If we do agree that cladograms are statements of initial causal conditions
that account for observed shared similarities, then cladograms do
hypothesize the past existence of individuals, in the form of organisms in
ancestral species. Cladograms also indicate that those individuals were
involved in events, such as speciation. That it is the case that events do
not have the ontological qualities of things, but denote the changes in
things over time, a monophyletic taxon, as indicated from a cladogram,
cannot be a thing as well. Monophyletic taxa are instances of causal
events, which places them in the realm of classes, not individuals. A very
good exposition on the nature of individuals can be found in Gracia's
(1988), "Individuality." I consider the same argument to apply to species,
which are instances of hybridization events (or asexual reproductive events
as the case might be). Taxa do not have the quality of non-instantiability,
which is the hallmark of individuality. Again, if a cladogram is to be
construed as an explanation for what we observe, which are the properties
of organisms, then taxa derived from cladograms represent instances from a
class of events.
You mention that "In the process of defining characters we percieve
patterns of shared properties amongst individual organisms." Actually, the
act of "defining" a character starts at the point of observing just a
single instance. There is no requirement that one name a property only
after seeing n+1 instances. That there is a pattern is already entailed
with the proposition, "individuals A and B both have property x."

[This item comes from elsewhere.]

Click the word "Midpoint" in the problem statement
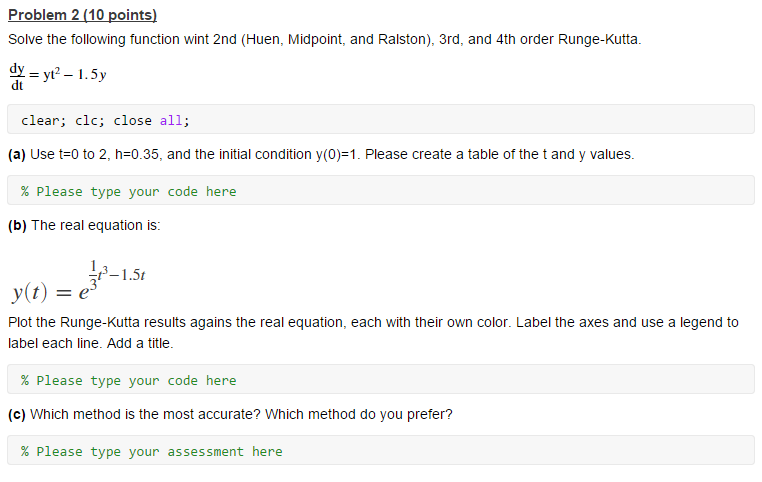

You then say that, "In a further stage of character definition, we infer
that these shared properties are homologies - they are the "same" things,
present as a result of descent from a common ancestor." This is not a
"further stage" for defining a property. The same properties in A and B are
already firmly established at the point of having the perceptual belief
that x manifests itself in A and B. The following act of inferring a
homology hypothesis is to causally account for the existence of property x
in A and B outside of my mind. There is a clear distinction to be made
between the existence of properties of things and the inference of possible
explanations for the existence of those properties.
Your conclusion is that, "In other words we see a pattern amongst things
which we recognize as the various manifestations of a single historical
'thing'." This is only possible insofar as stating that from a causal
standpoint A and B exhibit the same properties because they are derived
from a common ancestor with that property. The only historical things to be
referred to are the individuals of that ancestral species that also had
property x prior to some speciation event. There are no other "individuals"
to be considered, species, genera, families, or otherwise. Reference to a
common ancestral species cannot be reference to a thing, but a set of
individual organisms that existed in the past that were involved in
hybridization events. If we pooled 100 people into a room, we would not say
we have "an individual" simply because all of them are derived from some
ancestral species. We recognize those 100 individuals as part of the same
species only because we infer their existence is due to a series of causal
events. Making the clear distinction between individuals and the fact that
events involve individuals, but are not themselves individuals, makes it
very clear how to refer to the causal aspects of cladograms and taxa.